## Description of the task
Pull out the records starting with the line that contains "Task: Expand the" and going on through the end of the records, and repeat those lines exactly, with the pictures left out of your answer.

BEGIN Records for the task

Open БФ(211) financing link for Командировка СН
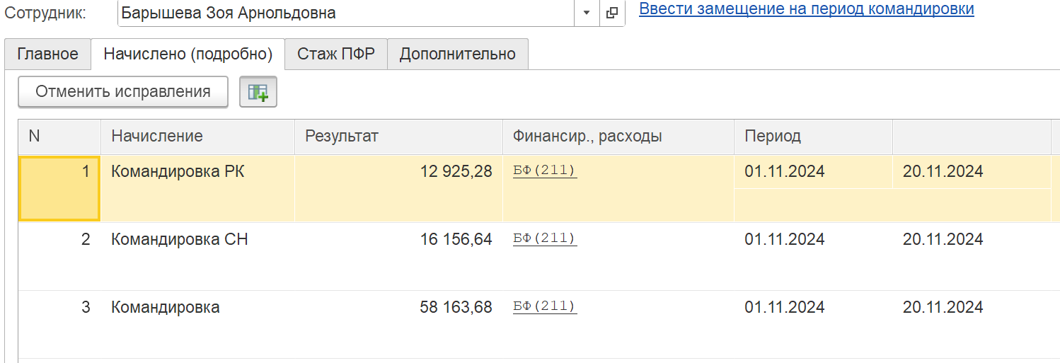point(545,238)
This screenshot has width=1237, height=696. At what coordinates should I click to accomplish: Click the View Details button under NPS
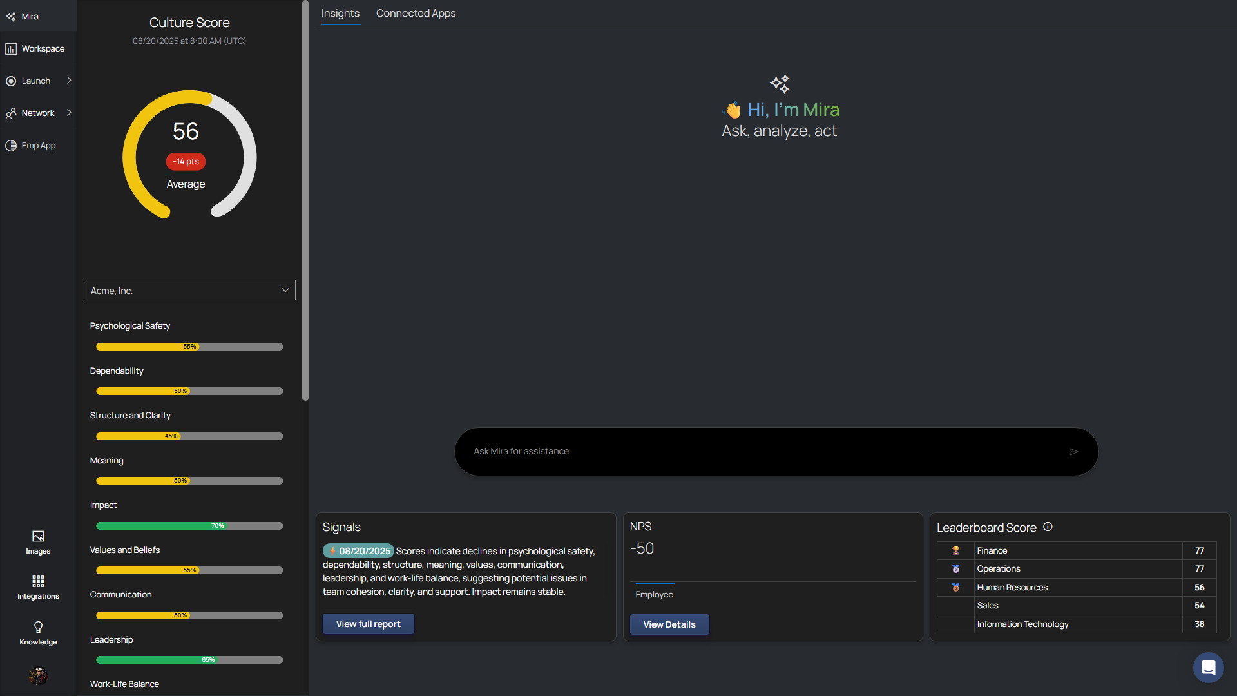[x=669, y=624]
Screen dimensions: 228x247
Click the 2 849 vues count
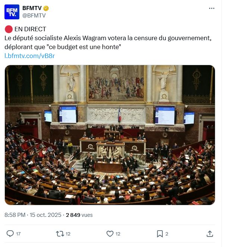tap(79, 215)
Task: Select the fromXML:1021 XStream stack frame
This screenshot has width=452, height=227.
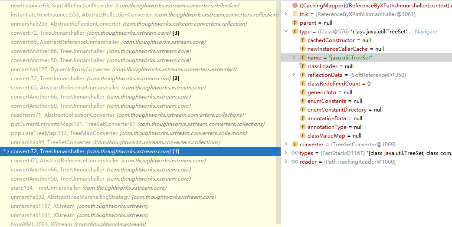Action: click(78, 224)
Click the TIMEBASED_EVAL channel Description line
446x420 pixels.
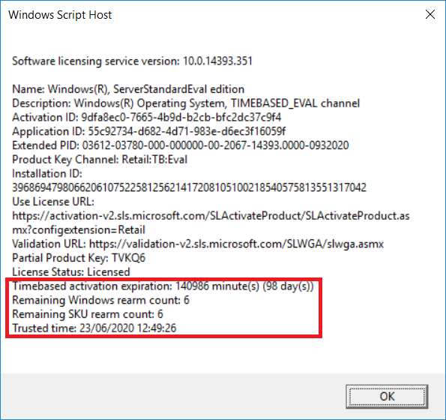(x=186, y=104)
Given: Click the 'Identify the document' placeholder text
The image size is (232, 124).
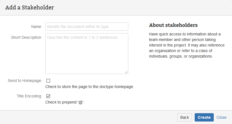Looking at the screenshot, I should point(78,27).
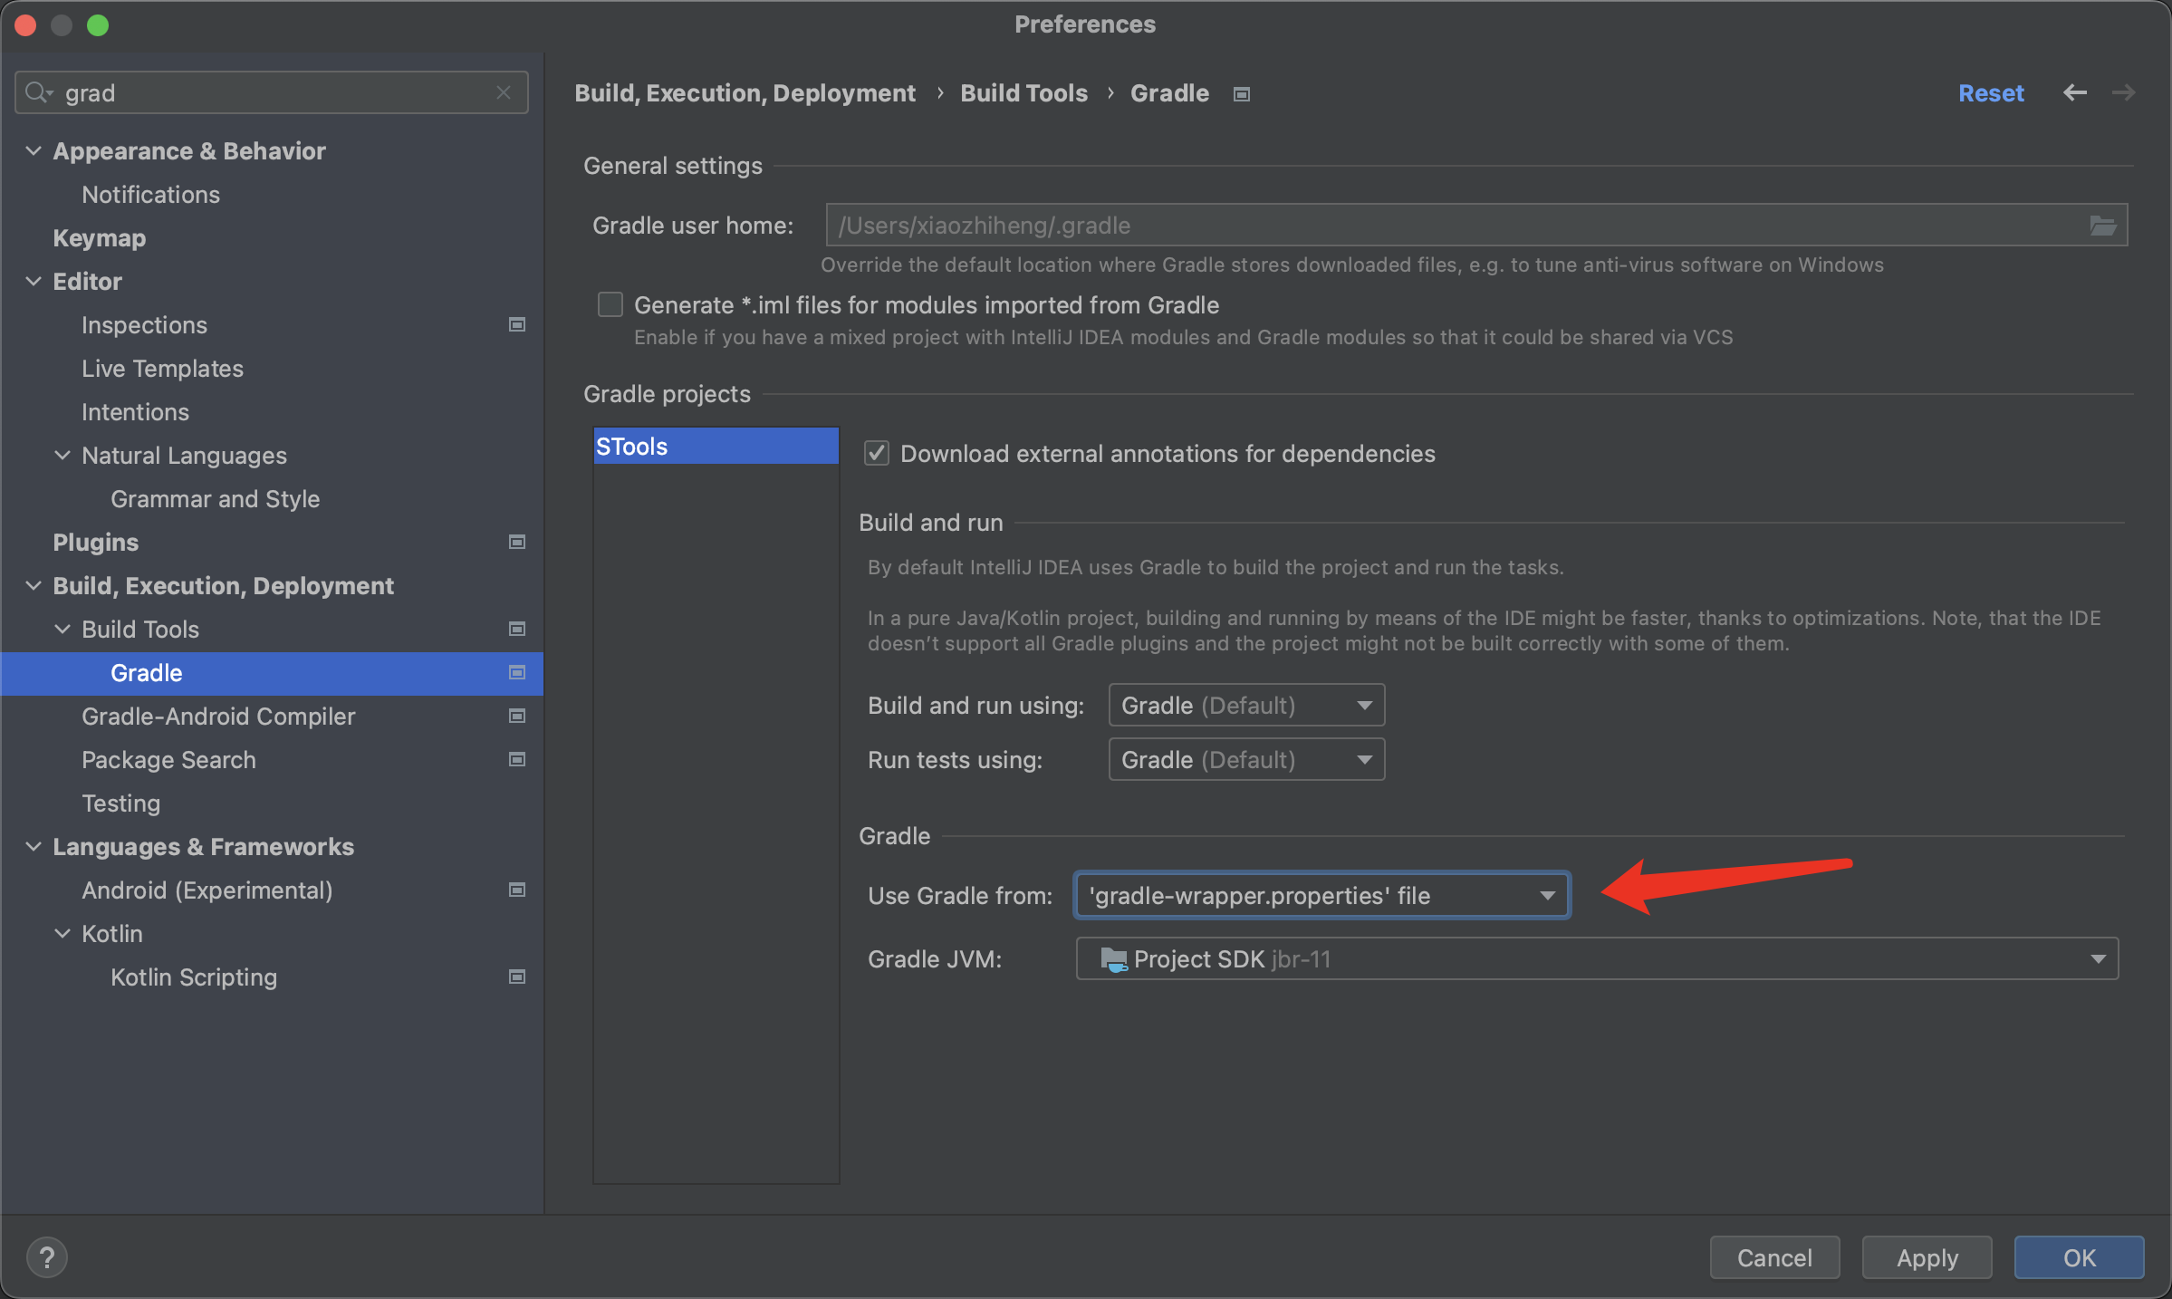2172x1299 pixels.
Task: Click the folder browse icon for Gradle user home
Action: coord(2102,226)
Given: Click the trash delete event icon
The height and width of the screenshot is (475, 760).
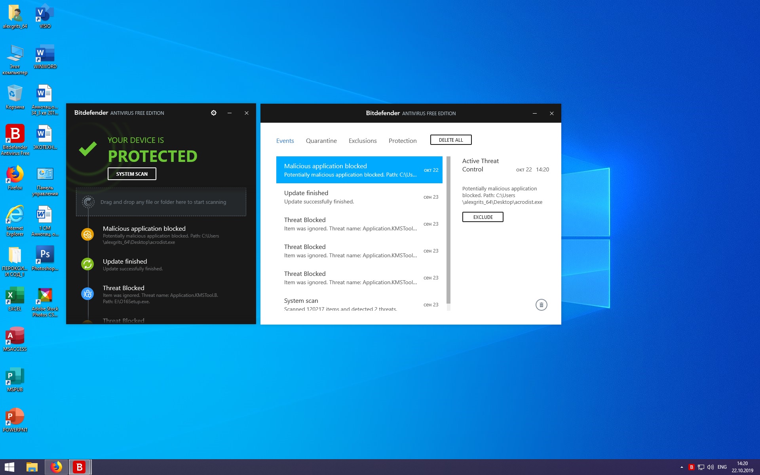Looking at the screenshot, I should [541, 305].
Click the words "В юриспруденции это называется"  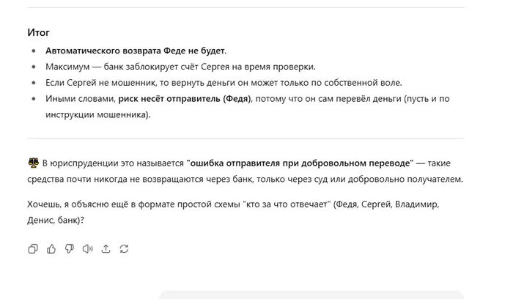pos(113,162)
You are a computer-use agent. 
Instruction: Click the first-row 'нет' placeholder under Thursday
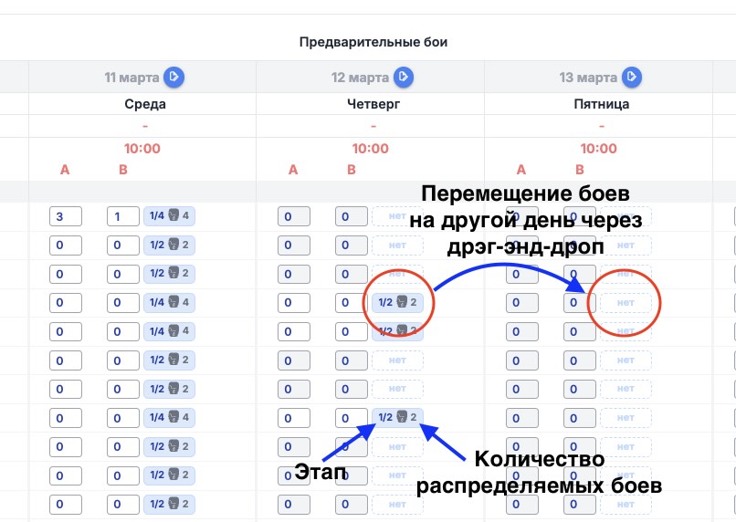tap(397, 216)
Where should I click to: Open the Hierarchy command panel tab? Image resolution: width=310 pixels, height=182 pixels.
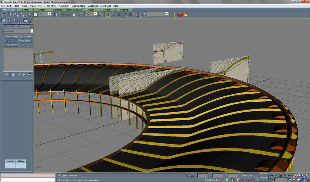(15, 21)
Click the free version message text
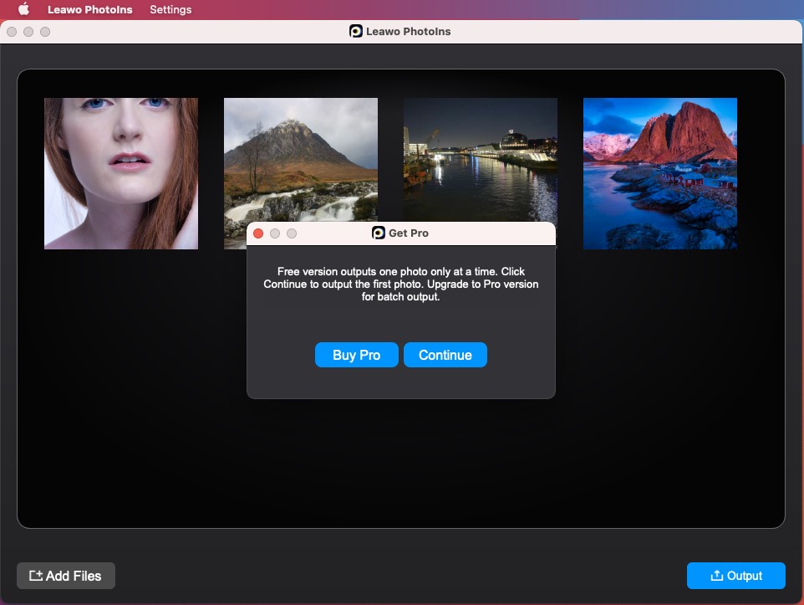Image resolution: width=804 pixels, height=605 pixels. (400, 285)
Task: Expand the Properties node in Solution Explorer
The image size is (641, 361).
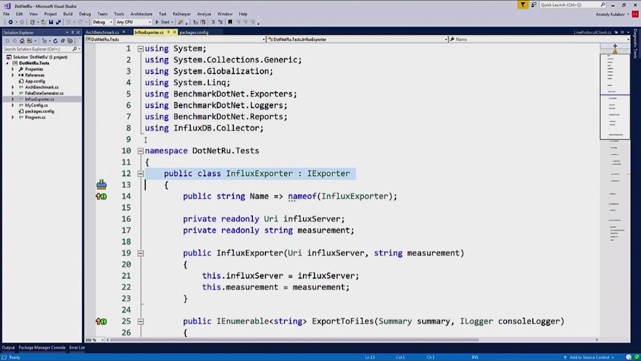Action: pyautogui.click(x=13, y=69)
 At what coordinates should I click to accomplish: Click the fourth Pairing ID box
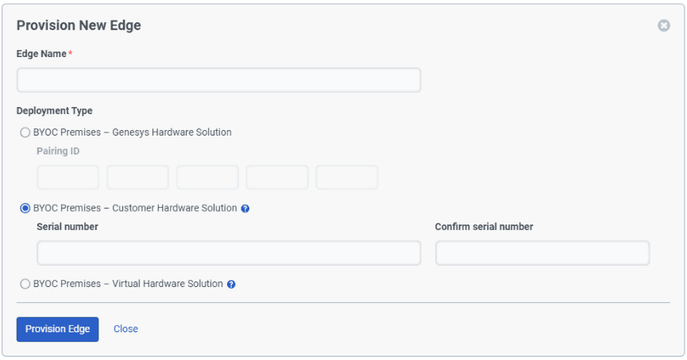(277, 178)
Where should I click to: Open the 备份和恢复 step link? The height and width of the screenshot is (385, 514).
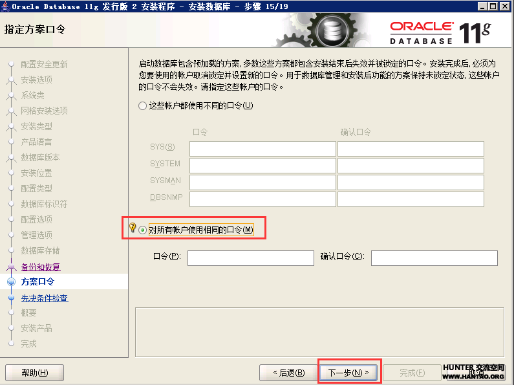point(40,267)
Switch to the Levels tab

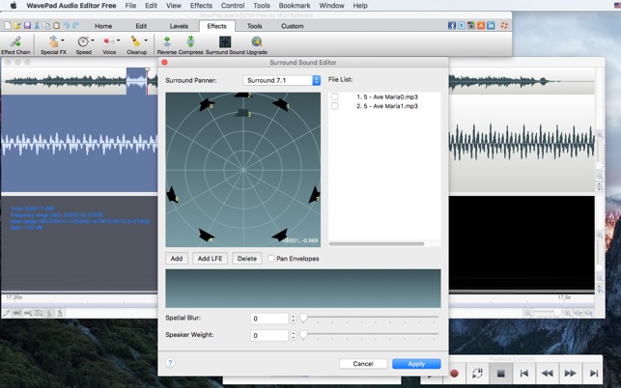pos(179,26)
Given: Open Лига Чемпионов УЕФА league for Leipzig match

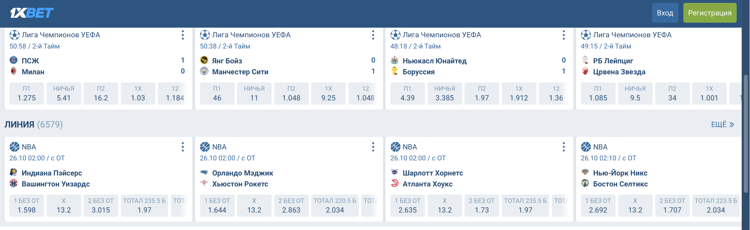Looking at the screenshot, I should (632, 35).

END Records for the task

## Result of this exercise
Task: Expand the Properties node in Solution Explorer
The image size is (641, 361).
Action: pyautogui.click(x=13, y=69)
 At what coordinates should I click to accomplish: Click the fourth Pairing ID box
(277, 178)
Where should I click to: Open the 备份和恢复 step link? The height and width of the screenshot is (385, 514).
point(40,267)
Switch to the Levels tab

pos(179,26)
Given: Open Лига Чемпионов УЕФА league for Leipzig match

Looking at the screenshot, I should (632, 35).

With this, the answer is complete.